“Wow! What an inspiring speaker.”
Guiding her arm under his, Jane tugs John out of his seat. “Let’s introduce ourselves… maybe we can get a picture with him.” John, reluctantly, follows. Why does she find him so inspiring?
As they approach, you energetically greet them in stride, “Thanks for coming today.”
Offering your hand, you glance at their name tags. “It is a pleasure to meet you, Jane. And John, I must compliment you on your choice.” Warmly connecting with John’s eyes, you turn back to Jane.
“You were captivating. How did you get so good?” Jane exclaims.
Slightly tilting your head to the side, you say, “Thank you. I keep improving, because it was impossible to get worse, when I learned the difference between practice and deliberate practice.”
“You mean you just practiced a lot more?” John’s voice was a mix of hope and resignation.

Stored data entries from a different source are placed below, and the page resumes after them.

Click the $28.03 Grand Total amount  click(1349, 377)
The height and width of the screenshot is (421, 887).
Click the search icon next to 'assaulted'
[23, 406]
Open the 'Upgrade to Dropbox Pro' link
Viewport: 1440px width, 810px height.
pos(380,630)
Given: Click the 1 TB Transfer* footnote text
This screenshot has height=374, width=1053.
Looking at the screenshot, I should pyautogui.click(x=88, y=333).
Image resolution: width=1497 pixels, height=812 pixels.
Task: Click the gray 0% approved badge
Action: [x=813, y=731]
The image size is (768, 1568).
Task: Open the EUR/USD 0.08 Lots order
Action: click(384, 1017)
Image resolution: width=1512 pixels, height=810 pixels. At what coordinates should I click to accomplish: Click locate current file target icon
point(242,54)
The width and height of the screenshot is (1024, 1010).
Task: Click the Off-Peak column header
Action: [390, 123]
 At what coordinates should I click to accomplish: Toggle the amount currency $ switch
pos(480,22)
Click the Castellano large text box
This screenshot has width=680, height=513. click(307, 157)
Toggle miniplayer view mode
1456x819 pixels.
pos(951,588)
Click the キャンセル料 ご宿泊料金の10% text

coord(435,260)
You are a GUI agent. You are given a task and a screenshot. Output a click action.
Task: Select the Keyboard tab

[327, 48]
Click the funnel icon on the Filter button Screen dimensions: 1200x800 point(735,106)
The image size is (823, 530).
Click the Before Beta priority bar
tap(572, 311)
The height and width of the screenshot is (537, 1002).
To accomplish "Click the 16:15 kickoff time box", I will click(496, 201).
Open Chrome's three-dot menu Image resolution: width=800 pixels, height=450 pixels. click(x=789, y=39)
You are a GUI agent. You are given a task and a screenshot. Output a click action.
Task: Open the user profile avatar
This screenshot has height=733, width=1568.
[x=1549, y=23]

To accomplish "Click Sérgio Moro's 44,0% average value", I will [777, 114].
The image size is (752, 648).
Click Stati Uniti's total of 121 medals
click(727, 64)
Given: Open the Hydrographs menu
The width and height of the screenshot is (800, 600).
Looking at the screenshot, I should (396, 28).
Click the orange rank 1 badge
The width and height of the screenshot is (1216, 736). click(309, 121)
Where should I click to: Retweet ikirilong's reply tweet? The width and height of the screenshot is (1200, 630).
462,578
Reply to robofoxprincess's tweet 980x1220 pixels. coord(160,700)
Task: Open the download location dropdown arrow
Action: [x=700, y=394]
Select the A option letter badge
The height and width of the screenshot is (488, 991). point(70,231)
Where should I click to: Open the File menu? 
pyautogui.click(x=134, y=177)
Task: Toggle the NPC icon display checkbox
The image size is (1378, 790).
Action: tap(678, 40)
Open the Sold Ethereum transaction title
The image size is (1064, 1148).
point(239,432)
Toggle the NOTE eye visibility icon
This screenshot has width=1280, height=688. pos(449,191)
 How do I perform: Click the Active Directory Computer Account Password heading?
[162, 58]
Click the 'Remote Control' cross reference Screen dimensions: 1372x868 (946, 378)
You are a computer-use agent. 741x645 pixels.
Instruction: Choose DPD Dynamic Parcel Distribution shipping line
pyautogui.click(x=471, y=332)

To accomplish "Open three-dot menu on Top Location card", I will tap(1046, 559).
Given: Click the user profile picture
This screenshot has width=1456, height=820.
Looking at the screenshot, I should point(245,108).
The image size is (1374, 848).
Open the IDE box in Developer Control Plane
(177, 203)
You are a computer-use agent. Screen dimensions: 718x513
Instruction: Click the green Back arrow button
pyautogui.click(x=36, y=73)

“Not exactly, Dr. Anders Ericsson defines deliberate practice as setting specific goals, obtaining immediate feedback and concentrating as much on technique as on outcome. Tell me, what would have made the presentation more meaningful for you?”
“Absolutely nothing! You were great,” Jane beams.
Hesitating, John asks, “Why did you tell so many personal stories?”
“Sharing personal stories is the best way to let the audience get to know you, and since I have lived them, they are easier to remember. However, my goal is to share the feelings within my stories. When we share common emotions, we connect with others. Inspiration is the residue of that connection.”
John and Jane look closely at each other and then, warmly at you. “Wow!” they utter in unison as you turn towards the next guest.
“Darn,” Jane blurts, “We forgot to get a picture.”
John smiles, slipping his arm under hers, “We got a picture…the big picture.”